Mocky, le réfractaire

Tous les acteurs et actrices qui témoignent racontent aussi comment, sur un plateau, Mocky fait un numéro à lui tout seul, ne laissant pas vraiment les autres se concentrer facilement, comme si l’urgence était à ses yeux essentielle pour tourner vite et bien. Pour autant, de Bourvil à Serrault en passant par Poiret, bien des acteurs lui furent fidèles en sachant pertinemment qu’ils ne feraient pas fortune avec lui. Comme le dit avec gourmandise un Michel Serrault, « Avec Mocky, on risque de s’amuser. » Et l’extrait de la conférence de presse remuante à la sortie du Miraculé ne fait que le confirmer.

Outre son talent de polémiste, son goût pour la politique qui a nourri bien de ses films, y compris quand il s’agissait d’évoquer les scandales de l’industrie pharmaceutique, la pollution…, Mocky a aussi signé un cinéma de « gueules » et certains de ses comédiens en parlent. Bruno Solo souligne : « Il aime l’humanité qui se dégage de la monstruosité. » Et plusieurs membres de ses équipes témoignent de sa manière de dénicher tel ou tel personnage décalé en regardant des photos d’artistes réunies par sa directrice de casting. Lui aimait ironiser sur les critiques en lançant : « On me reproche de montrer les gens tels qu’ils sont. »

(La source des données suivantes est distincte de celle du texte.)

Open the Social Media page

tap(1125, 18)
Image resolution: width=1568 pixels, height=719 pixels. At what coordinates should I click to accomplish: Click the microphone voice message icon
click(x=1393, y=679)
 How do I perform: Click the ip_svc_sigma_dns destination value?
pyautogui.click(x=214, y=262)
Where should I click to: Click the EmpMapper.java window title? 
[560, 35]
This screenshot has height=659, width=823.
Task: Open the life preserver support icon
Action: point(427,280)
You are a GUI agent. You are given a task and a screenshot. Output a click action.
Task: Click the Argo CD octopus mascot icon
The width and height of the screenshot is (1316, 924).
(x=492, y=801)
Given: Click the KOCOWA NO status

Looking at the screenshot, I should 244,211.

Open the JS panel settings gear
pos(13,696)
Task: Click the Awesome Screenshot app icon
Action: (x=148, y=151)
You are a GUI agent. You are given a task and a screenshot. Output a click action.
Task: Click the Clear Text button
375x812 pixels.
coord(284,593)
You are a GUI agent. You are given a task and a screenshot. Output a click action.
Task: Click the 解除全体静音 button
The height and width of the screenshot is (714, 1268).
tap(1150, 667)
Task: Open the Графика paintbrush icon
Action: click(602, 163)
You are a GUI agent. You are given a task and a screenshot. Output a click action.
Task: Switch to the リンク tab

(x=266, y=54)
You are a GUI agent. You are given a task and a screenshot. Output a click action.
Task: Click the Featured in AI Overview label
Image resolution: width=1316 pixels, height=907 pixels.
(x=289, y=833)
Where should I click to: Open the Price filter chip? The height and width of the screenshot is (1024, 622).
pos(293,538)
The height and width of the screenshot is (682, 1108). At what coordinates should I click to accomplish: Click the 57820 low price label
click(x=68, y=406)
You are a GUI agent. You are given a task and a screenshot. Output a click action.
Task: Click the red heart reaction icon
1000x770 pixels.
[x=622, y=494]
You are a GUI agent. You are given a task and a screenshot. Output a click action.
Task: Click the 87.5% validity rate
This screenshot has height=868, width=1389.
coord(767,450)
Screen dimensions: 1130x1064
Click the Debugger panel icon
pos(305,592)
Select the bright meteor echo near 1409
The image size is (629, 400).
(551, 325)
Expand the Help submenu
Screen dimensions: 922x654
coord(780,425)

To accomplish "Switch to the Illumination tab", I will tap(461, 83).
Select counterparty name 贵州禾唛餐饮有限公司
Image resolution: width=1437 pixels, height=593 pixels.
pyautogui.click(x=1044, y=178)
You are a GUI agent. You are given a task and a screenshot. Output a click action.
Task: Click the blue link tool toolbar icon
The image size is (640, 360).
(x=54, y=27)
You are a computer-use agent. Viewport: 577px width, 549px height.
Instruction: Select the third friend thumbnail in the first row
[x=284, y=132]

Avec deux témoins de choix – l’essayiste remuant Pacôme Thiellement, qui a un physique et un rire pour tourner dans un Mocky et le réalisateur Serge Bozon -ce documentaire gouleyant rend hommage à la douce folie créatrice d’un cinéaste qui s’est attaqué à tous les genres, après avoir été marqué à vie en découvrant sur grand écran, à 7 ans, les films des Marx Brothers. Un cinéaste rebelle et populaire, au sens noble du mot.

Pour compléter la soirée dédiée au cinéaste, Paris Première diffuse deux films de deux époques éloignées ;

Les Saison du plaisir (1988) avec un casting du tonnerre.

Un drôle de paroissien (1963), un des grands rôles de Bourvil, familier de l’univers du cinéaste.